I don't get this film, I don't know why people like it, and I will probably never watch it again. On a completely unrelated rant why is it called The Breakfast Club? They never eat breakfast! And why is Andy, a wrestler who needs to maintain his weight, eating 3 sandwiches, a bag of chips, a box of cookies, a gallon of milk, an apple, and a banana if he has a meet in a week? Anyway I can see what John Hughes was going for with the 1980's social classes, but for me it just came out all wrong.
Sincerely Yours,
Someone who does not enjoy The Breakfast Club
I understand why you didn't like the film but I think the main reason many people do enjoy it (especially younger people, girls most likely) is because they do relate to it or they do know people like this in high school or they do relate to the struggles of the characters. I do agree with you though, about the makeover of Allison. It will never stop annoying me that they changed her into rich girl clone ack
ReplyDeleteI agree with you on many points you make here in your blog post. High school wasn't rough for me as well. I had a lot of friends from different "cliques", I hung out with athletes, punks/outcasts, and popular kids. And my high school class really came together as one big group in our junior and senior years. To me, these cliques really only existed in movies such as this because NOT every high school acts the same and has the same people attending it.
ReplyDeleteAnd yes I hate how they all seperate at the end, but they all don't live together so I also didn't expect them to all leave together. But hey maybe they could've blown off their asshole parents and all walked away on the football field? Or bring up that awesome party Andy mentioned and invited everyone to it? Who knows, but the end of the film does leave everyone hanging.

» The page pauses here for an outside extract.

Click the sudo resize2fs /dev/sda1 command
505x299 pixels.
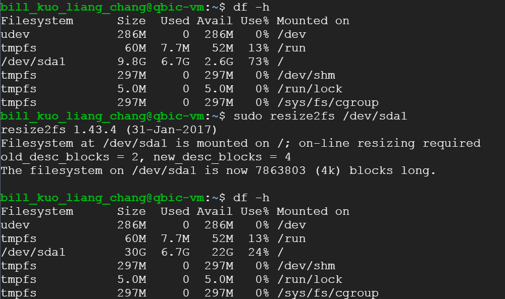click(x=320, y=116)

I'm not a big fan of Hughes at all. This is the only one of his movies I can actually stand. But I do like this one, and not because I ever related to it. Pretty much the opposite--I never even knew anybody like any of those people, and suddenly they were supposed to be universal. Mostly, it's that, especially rewatching it with you guys, I noticed that it does yield to fairly complex analysis, it's possible to read it more than one way, even conflicting ways, and the cinematic and structural choices, all the claustrophobic close-ups and the confined space they're in the whole time, are at least worth looking at, especially for film students. Relating or not relating with the characters doesn't get us very far in the long run, but looking at Hughes cinematic choices and/or the class and gender issues as the reading does, just might.